OneOklahoma Friction Free Network Map
OneNet is the comprehensive, digital communications entity of the Oklahoma State Regents for Higher Education. OneNet is a vital collaborator in operating the OneOklahoma Friction Free Network (OFFN)—Oklahoma's Science DMZ. OFFN has primarily been funded by the National Science Foundation. The foundation recently awarded OneNet and the State Regents three grants to expand the network. OneNet's collaboration with the higher education institutions provides cyberinfrastructure resources to institutions of all sizes across the state.
OSCER | University of Oklahoma
The OU Supercomputing Center for Education & Research, a division of OU Information Technology, helps undergraduates, grad students, faculty and staff to learn and use advanced computing in their science and engineering research and education.
Oklahoma State University
The High Performance Computing Center (HPCC) provides supercomputing services and computational science expertise that enables faculty, staff, and students to conduct a wide range of focused research, development, and test activities. The HPCC places advanced technology in the hands of the academic population more quickly, less expensively, and with greater certainty of success.
The Langston University Computing Center for Research and Education (LU-CCRE) serves the needs of faculty and students who require advanced computing resources and services for research and development.
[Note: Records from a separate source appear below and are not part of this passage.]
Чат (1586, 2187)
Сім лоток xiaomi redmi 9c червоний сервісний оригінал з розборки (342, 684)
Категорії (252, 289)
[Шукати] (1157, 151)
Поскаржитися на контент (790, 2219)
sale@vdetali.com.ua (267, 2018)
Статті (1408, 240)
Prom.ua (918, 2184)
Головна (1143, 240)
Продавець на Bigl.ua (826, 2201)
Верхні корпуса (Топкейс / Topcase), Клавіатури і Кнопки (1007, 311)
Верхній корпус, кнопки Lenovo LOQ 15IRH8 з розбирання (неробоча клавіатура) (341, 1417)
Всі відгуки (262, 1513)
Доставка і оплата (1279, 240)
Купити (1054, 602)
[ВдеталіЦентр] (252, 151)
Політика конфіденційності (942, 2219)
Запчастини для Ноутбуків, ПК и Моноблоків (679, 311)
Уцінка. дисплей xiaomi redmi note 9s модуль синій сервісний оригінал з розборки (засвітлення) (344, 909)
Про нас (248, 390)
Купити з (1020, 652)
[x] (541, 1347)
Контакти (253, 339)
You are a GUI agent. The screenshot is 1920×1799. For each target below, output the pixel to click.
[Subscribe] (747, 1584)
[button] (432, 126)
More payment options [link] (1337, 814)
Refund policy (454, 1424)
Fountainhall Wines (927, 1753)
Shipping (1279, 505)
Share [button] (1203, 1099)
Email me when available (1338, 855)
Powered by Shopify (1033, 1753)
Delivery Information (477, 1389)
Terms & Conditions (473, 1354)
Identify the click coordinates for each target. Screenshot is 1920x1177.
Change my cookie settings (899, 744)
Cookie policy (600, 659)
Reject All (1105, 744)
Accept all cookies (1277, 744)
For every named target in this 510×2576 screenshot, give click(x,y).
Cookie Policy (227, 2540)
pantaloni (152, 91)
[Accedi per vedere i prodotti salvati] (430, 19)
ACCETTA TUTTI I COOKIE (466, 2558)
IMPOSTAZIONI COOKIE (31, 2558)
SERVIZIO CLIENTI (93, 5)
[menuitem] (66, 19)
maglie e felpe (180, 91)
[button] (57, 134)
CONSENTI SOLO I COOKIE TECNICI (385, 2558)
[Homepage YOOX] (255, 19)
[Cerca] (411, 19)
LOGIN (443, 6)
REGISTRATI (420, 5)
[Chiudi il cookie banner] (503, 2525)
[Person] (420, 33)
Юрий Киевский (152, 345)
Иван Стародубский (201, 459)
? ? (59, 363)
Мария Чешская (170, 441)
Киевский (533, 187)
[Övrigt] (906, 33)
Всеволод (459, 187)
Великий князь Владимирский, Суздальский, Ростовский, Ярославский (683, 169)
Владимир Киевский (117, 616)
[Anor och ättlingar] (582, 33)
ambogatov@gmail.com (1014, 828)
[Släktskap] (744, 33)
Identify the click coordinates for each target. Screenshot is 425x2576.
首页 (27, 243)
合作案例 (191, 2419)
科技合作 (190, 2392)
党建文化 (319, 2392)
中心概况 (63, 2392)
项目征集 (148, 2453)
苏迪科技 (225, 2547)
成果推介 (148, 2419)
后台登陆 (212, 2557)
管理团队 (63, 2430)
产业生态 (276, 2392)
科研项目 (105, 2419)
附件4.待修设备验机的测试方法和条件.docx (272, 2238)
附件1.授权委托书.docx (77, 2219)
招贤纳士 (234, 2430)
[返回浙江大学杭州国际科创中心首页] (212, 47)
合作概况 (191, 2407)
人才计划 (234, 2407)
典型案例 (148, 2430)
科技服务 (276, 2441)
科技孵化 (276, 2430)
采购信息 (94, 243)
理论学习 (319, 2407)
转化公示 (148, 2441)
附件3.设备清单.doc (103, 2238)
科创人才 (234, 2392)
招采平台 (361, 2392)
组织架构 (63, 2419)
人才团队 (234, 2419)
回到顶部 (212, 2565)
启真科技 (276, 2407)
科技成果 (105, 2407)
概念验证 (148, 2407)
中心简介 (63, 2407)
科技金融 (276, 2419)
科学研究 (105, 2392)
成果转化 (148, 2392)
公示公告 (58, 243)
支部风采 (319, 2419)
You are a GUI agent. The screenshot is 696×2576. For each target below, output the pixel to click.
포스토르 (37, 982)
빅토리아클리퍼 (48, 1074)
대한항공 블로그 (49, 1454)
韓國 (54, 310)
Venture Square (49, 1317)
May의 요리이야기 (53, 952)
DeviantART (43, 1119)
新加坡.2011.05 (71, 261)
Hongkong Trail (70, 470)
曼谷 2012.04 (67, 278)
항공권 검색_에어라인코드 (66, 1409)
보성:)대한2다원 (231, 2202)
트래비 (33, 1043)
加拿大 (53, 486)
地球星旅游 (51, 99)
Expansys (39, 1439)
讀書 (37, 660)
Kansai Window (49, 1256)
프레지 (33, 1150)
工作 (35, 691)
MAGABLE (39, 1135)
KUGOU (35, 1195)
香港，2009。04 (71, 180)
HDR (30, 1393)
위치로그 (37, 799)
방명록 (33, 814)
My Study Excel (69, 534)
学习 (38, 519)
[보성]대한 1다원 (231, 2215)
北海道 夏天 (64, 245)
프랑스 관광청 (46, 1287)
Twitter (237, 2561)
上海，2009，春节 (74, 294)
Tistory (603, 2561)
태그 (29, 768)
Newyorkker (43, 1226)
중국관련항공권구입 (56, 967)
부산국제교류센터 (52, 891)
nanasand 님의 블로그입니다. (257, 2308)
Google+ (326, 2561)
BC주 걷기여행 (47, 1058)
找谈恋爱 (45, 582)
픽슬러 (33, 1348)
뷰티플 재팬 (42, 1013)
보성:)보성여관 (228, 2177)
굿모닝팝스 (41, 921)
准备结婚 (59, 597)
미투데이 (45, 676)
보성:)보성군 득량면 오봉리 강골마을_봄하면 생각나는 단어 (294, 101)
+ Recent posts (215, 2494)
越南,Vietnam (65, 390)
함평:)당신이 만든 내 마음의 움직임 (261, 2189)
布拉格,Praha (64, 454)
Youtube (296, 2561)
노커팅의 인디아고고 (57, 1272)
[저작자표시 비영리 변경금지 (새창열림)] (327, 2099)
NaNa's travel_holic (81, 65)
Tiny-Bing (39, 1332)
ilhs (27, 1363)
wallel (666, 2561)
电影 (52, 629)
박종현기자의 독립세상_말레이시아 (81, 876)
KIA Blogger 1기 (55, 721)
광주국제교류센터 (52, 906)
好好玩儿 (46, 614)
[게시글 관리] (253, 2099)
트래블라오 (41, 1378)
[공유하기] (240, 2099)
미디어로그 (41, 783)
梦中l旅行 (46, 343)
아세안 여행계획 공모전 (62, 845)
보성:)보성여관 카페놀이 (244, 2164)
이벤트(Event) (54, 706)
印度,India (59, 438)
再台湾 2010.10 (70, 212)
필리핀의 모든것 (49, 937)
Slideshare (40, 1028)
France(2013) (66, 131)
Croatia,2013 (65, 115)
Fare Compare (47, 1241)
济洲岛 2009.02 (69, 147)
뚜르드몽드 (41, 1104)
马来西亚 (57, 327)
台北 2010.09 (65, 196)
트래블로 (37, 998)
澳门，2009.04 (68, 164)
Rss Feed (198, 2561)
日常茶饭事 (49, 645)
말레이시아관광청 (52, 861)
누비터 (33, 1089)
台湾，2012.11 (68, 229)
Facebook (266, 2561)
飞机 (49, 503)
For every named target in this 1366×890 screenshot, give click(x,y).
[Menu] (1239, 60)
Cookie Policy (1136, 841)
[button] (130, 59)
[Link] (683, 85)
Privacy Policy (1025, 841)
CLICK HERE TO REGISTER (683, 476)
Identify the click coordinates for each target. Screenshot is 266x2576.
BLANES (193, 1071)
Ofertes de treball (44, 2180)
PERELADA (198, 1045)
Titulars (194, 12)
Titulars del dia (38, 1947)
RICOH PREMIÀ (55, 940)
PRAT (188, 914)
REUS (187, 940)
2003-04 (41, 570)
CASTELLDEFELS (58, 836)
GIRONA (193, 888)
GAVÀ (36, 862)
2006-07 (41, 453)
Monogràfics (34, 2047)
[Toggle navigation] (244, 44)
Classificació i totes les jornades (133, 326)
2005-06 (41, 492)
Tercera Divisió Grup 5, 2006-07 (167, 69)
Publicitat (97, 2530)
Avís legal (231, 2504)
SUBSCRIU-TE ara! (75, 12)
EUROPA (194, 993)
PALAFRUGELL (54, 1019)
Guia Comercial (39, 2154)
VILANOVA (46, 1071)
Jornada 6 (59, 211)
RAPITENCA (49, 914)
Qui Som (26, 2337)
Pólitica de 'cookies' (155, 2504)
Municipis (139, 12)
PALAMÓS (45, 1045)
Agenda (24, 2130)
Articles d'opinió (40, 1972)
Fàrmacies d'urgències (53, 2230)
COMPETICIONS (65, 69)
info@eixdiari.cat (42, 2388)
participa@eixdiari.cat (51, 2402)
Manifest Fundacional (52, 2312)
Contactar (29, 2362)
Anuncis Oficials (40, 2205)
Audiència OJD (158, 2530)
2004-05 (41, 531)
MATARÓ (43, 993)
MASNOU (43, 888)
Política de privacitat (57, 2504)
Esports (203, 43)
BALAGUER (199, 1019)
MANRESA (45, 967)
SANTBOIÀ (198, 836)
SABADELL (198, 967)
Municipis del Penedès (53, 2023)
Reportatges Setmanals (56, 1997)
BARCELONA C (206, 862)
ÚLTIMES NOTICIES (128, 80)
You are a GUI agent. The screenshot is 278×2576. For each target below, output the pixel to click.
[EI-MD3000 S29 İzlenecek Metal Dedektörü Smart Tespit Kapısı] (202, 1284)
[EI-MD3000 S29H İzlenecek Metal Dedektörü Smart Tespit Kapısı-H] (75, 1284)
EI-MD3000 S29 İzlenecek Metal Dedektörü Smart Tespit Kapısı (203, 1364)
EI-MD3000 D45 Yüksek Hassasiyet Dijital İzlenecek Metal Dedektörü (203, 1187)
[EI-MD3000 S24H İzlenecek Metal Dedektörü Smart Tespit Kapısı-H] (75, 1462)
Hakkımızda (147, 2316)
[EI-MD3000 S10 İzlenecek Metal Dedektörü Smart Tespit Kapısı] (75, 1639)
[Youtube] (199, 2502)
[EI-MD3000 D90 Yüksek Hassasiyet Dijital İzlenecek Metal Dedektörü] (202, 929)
LU-CCRE also provides instruction, training, and consulting in computational methodologies for students and faculty.
University of Central Oklahoma
The University of Central Oklahoma College of Mathematics and Science students, faculty and staff celebrated the addition of “Buddy,” the university’s supercomputer, to campus in 2015. The cluster supercomputer, named for UCO’s mascot, arrived on campus just before the fall semester thanks to a three-year, $304,745 National Science Foundation research grant awarded to professor of engineering and physics Evan Lemley, Ph.D., and UCO’s Center for Research and Education in Interdisciplinary Computation.
University of Tulsa
The University of Tulsa is a private, independent, doctoral-degree-granting institution. The University of Tulsa began as Henry Kendall College in 1894 and has developed into a leading private research institution that embraces a liberal arts foundation while preparing students for a lifetime of success. The Tandy School of Computer Science hosts two heterogeneous clusters "Hammer" and "Furnace" blending diverse types of computing elements into a single platform to facilitate study of how best to integrate dissimilar computing platforms into a single workflow. Hammer was funded in 2015 from the Department of Defense's Defense University Research Instrumentation Program (DURIP) program, and Furnace was deployed in 2017 funded by a two-year grant from the National Science Foundation's Major Research Instrumentation Program (MRI) program.